§ Task instructions
Find all the lines in the entries below that hold the word "each" and copy them.

Items from a data source:
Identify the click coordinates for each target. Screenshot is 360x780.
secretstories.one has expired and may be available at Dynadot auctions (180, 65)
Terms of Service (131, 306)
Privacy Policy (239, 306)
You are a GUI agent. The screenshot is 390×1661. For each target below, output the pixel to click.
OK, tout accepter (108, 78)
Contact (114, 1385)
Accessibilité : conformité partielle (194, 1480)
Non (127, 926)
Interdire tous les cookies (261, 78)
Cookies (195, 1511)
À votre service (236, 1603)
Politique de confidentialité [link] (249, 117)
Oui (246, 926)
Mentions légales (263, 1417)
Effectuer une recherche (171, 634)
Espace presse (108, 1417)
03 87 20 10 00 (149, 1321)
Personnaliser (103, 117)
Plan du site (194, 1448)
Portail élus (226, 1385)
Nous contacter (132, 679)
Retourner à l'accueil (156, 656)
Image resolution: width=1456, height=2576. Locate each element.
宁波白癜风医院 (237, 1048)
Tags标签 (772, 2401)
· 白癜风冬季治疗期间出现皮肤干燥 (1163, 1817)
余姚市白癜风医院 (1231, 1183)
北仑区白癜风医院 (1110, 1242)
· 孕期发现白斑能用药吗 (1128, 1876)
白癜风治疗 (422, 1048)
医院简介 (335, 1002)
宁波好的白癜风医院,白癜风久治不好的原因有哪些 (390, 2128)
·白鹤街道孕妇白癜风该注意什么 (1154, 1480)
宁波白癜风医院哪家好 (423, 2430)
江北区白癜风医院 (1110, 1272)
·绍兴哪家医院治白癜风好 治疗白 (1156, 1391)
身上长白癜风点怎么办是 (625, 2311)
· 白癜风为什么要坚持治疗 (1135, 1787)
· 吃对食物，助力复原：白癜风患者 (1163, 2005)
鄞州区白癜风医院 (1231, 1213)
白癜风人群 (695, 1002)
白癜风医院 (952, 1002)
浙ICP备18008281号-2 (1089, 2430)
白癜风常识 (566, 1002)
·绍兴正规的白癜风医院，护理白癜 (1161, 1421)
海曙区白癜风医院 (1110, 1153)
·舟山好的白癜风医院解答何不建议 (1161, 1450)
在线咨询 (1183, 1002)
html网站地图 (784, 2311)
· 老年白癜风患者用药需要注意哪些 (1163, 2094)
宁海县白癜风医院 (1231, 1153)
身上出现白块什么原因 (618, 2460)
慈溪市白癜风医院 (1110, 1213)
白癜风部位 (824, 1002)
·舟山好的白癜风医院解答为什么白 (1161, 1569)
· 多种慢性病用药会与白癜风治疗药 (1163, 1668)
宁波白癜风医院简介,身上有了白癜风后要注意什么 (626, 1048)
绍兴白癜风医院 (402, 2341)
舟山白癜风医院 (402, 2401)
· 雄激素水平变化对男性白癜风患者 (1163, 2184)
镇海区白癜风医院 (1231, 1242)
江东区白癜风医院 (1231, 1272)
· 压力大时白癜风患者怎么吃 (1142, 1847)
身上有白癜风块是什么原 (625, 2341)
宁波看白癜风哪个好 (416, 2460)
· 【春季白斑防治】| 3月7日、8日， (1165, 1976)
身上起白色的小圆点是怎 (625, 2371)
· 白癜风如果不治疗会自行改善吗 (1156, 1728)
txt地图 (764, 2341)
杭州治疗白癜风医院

§ Answer to this problem
Identify the click coordinates for each target. Screenshot is 360x780.
You are a GUI agent. The screenshot is 390×1661. For each target below, output the pixel to click.
Image resolution: width=1456, height=2576. Locate each element.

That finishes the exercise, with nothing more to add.